I was going to write an essay about the first Ry Cooder album and explain why I thought it was a bizarre amalgam of country blues, acid rock (straight from the Performance soundtrack) and vintage Warner Brothers movie soundtracks. The most fully realized track combining these unlikely bedfellows was a cover of the Forties hit One Meatball. Written by Lou Singer and Hy Zaret, it's a vamp blues about a Depression-era man who only has enough money to buy himself a meatball and nothing else.
While some singers put some whimsy into the tune (see below) by interpreting the song as the tale of a sad sack who didn't have enough scratch to feed himself, Cooder and producers Ted Templeman and Van Dyke Parks delivered a Depression-era horrorshow of a man who had no future or present day dreams to get him through his stripped down meal.
The version created on the Cooder album was a dirgey nightmare featuring a wash of atonal strings providing a counterpoint to Cooder's weeping bottleneck guitar. It's a haunting track showing Cooder and Parks at their greatest strengths.
In the course of researching One Meatball I discovered that just about everyone at the time covered it, from Frank Sinatra to The Andrews Sisters to Louis Armstrong to Josh White. The song's like a mood ring; everyone put a very radical take on the song, from The Andrews Sisters doing a slightly amused version to Josh White's very somber performance.
Forties Soundies version
The video above is a Forties soundie version, a Warner Bros. cartoon vibe serving just about everything but a Mel Blanc voice over. The "waitress" singing gives a fairly standard Forties vocal.
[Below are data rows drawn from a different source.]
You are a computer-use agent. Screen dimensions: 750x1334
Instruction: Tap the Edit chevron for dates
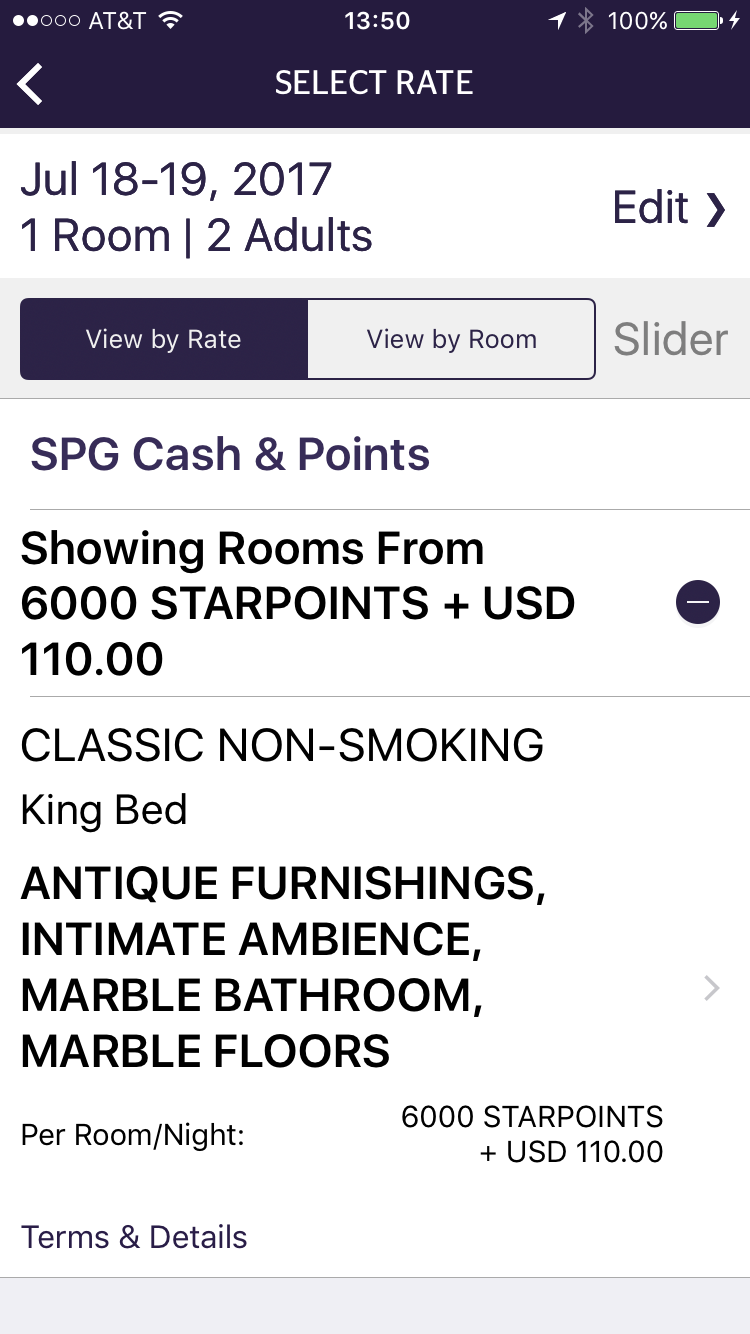pos(714,209)
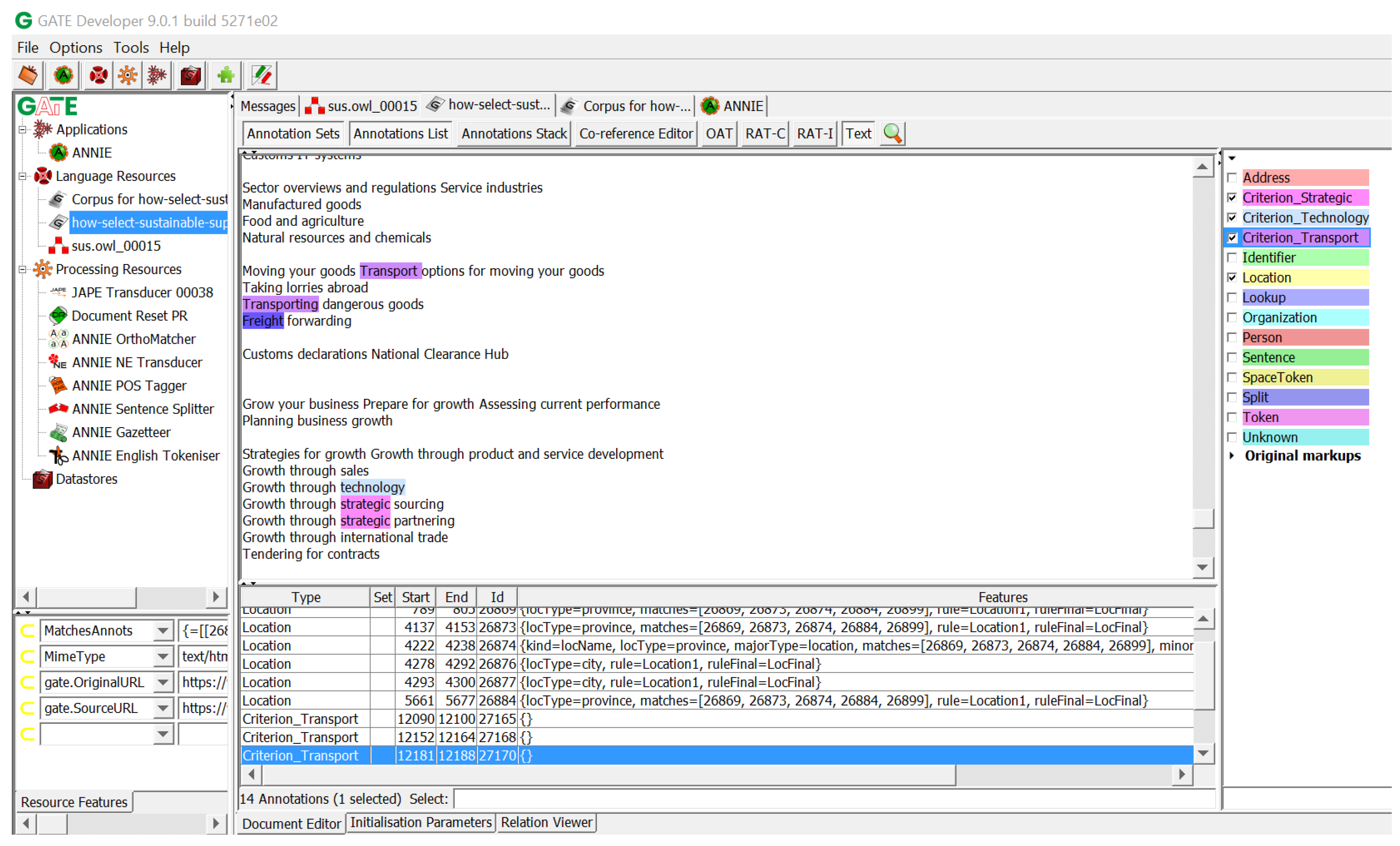Viewport: 1400px width, 846px height.
Task: Click the new processing resource gear icon
Action: coord(127,75)
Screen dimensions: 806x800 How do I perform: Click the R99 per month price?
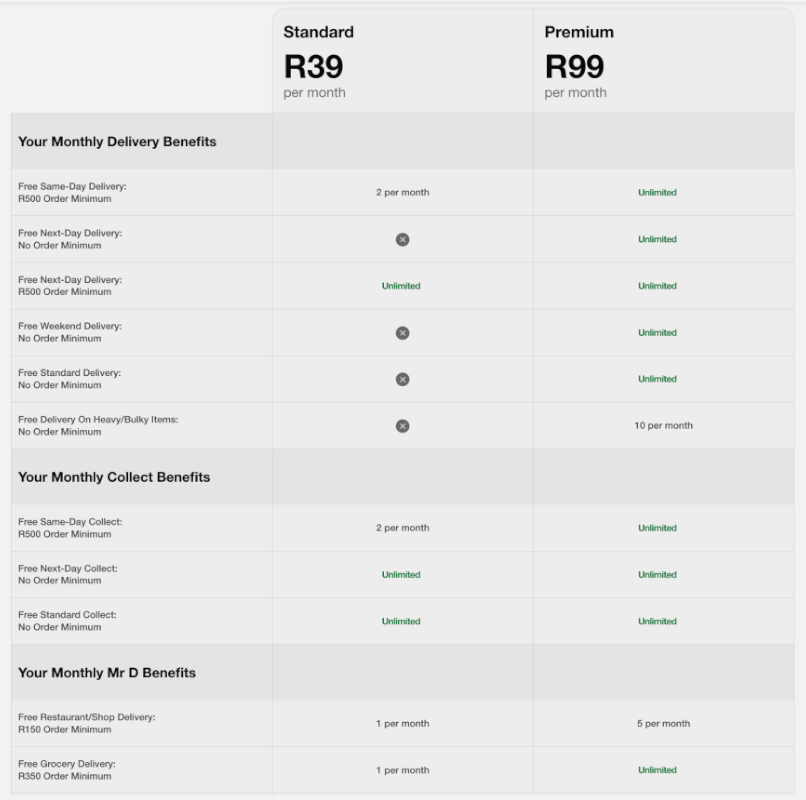click(x=575, y=67)
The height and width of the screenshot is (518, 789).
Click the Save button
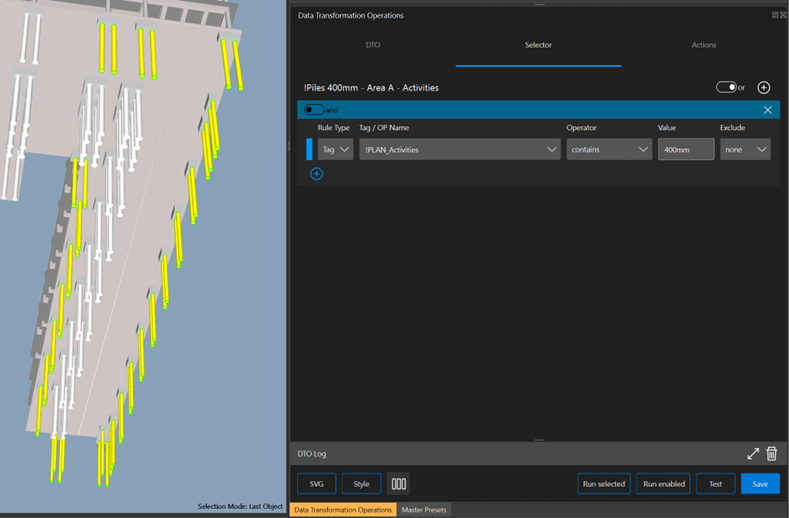click(760, 484)
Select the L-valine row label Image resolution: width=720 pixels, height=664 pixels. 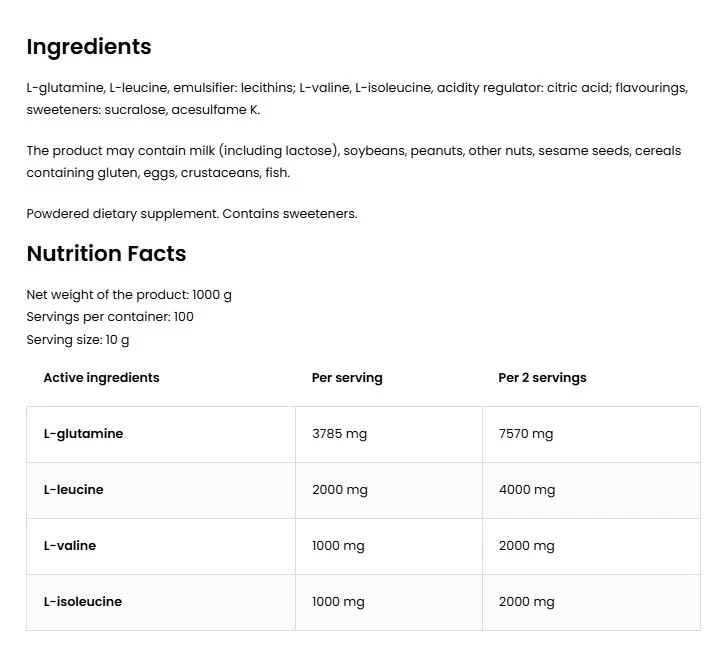70,546
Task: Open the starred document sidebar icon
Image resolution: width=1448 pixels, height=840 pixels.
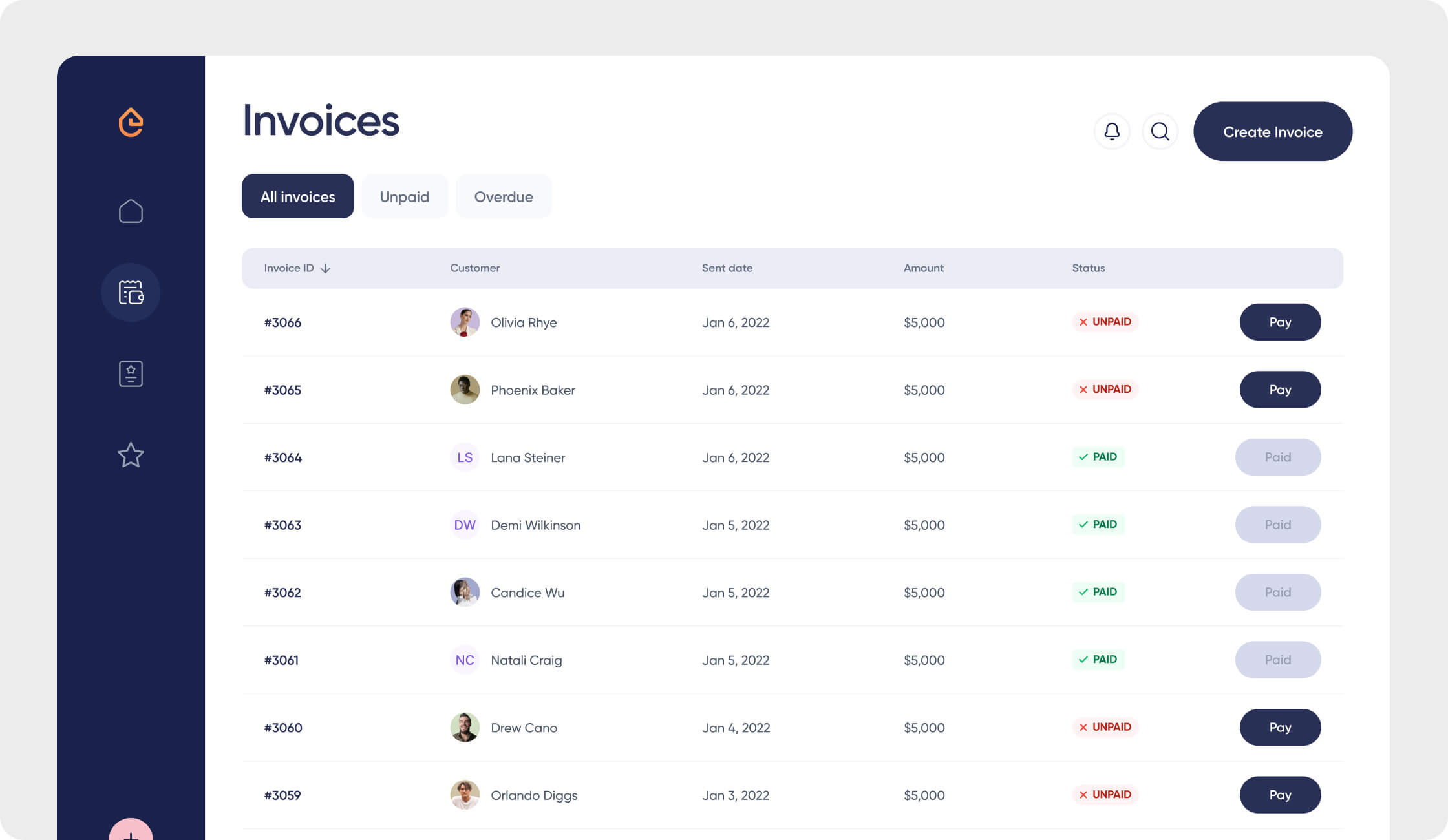Action: (131, 373)
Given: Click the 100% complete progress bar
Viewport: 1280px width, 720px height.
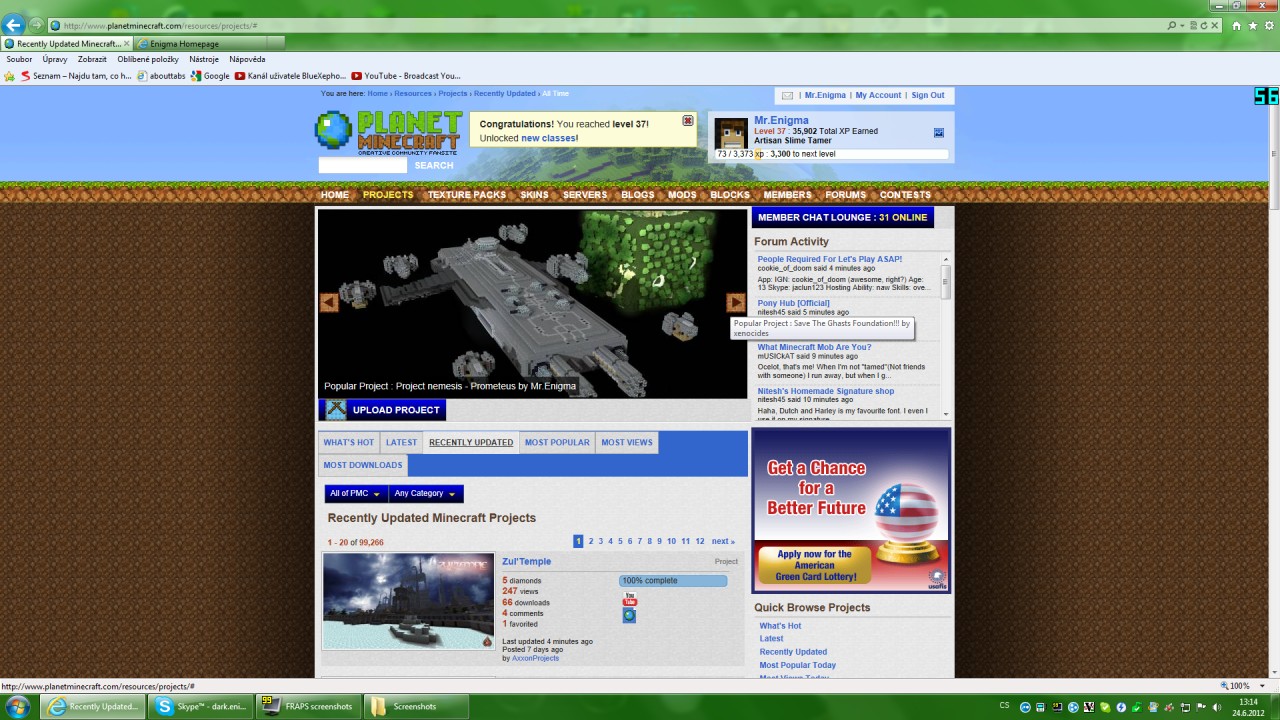Looking at the screenshot, I should coord(673,581).
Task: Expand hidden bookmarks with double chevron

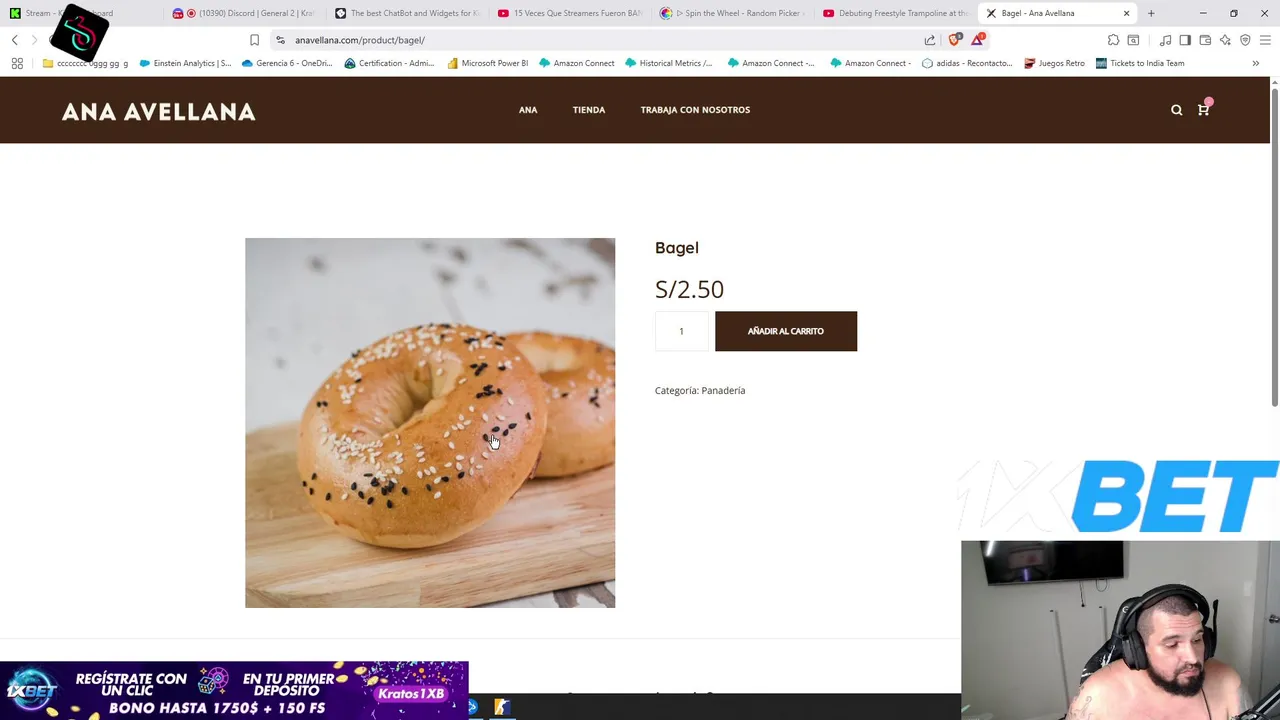Action: click(1256, 63)
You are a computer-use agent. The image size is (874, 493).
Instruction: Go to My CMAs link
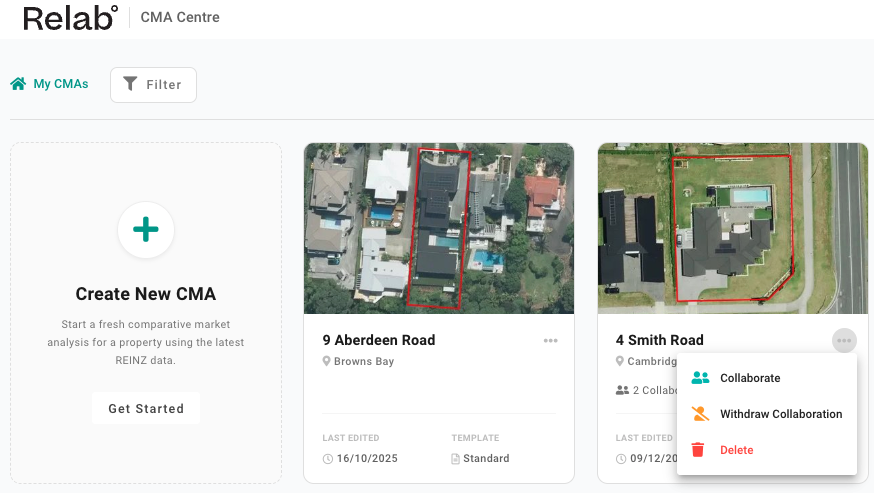(60, 84)
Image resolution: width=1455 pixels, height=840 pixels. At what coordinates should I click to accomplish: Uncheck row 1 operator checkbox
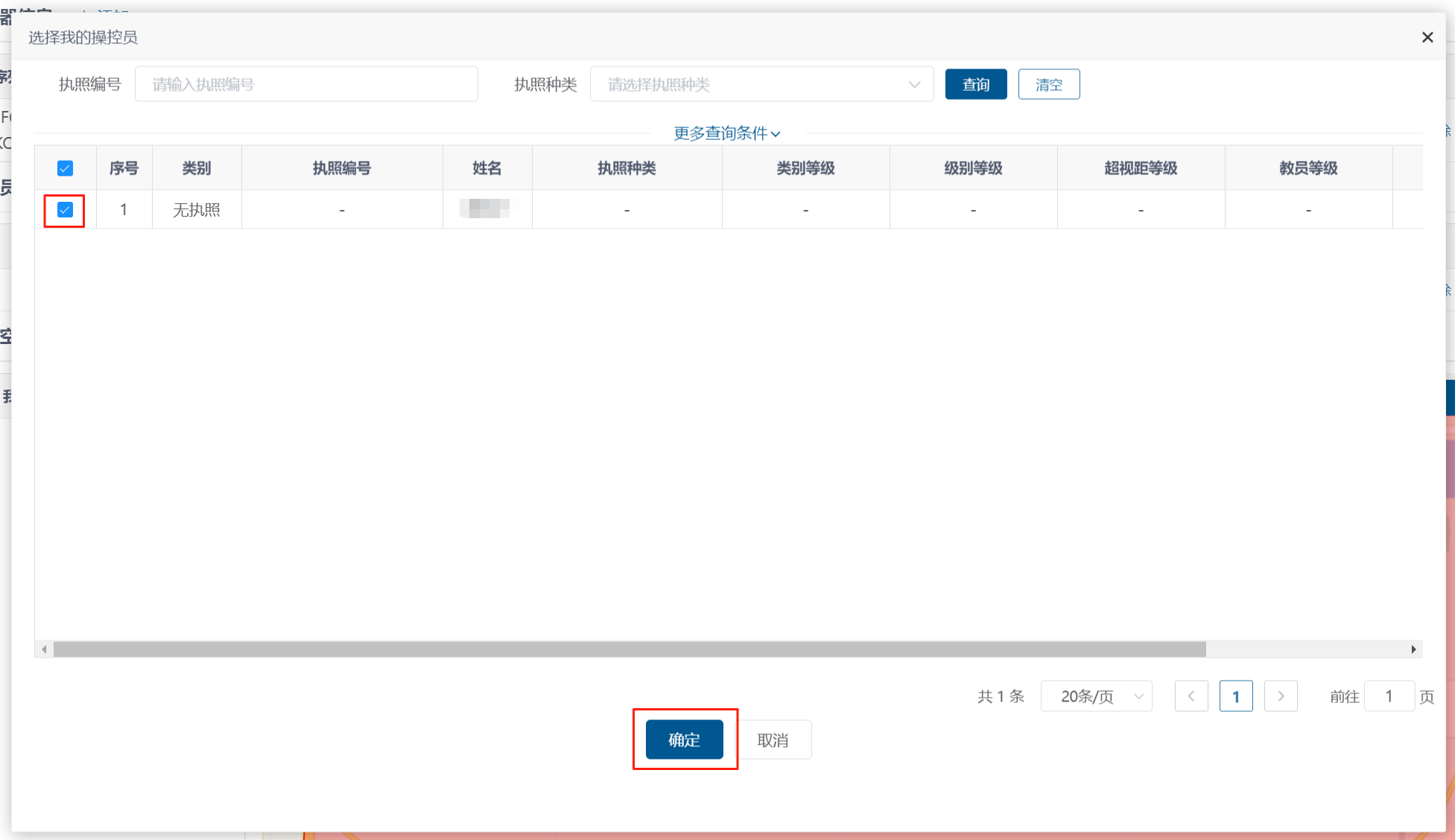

It's a fun short. but far from Ry Cooder's bleak Depression dirge.
One Meatball - Candy Candido
And now for something completely different: a supper club comedy chanteuse named Candy Candido. He's so odd it's not even funny, he's just downright creepy in a twitchy David Lynch movie way. His bizarre mannerisms are the thing of weird dreams that make you wake up at 3 am and resent eating that Pastrami sandwich with cole slaw and Russian dressing right before bedtime. Ha! As a side note, I think some of the low notes sung are dubbed in by Mel Blanc (yeah, him again). File under "Unfunny and Creepy".
One Meatball - Dave Van Ronk
Every sad story has a happy ending, though, and this one is about the discovery of Dave Van Ronk. His version of One Meatball is nothing short of amazing, Ronk doing a scatting folk singer thing decades before Tom Waits. Discovering Van Ronk was like finding a $1000 dollar bill on the street. What a demon.
Van Ronk sounds like a Robert Crumb caricature of the wild man folkie screaming and scatting while banging the crap out of his acoustic guitar. He puts so much energy into the jazzabilly blues of this song, he invigorates every word with his electric energy. There's some great blues interpretation to be found in his version of One Meatball.
Ry Cooder really hit his stride with his first album, especially the creepy One Meatball, but nothing prepared me for the widely divergent interpretations of the song. This is the sort of thing that makes music so exciting. It's the singer, not the song.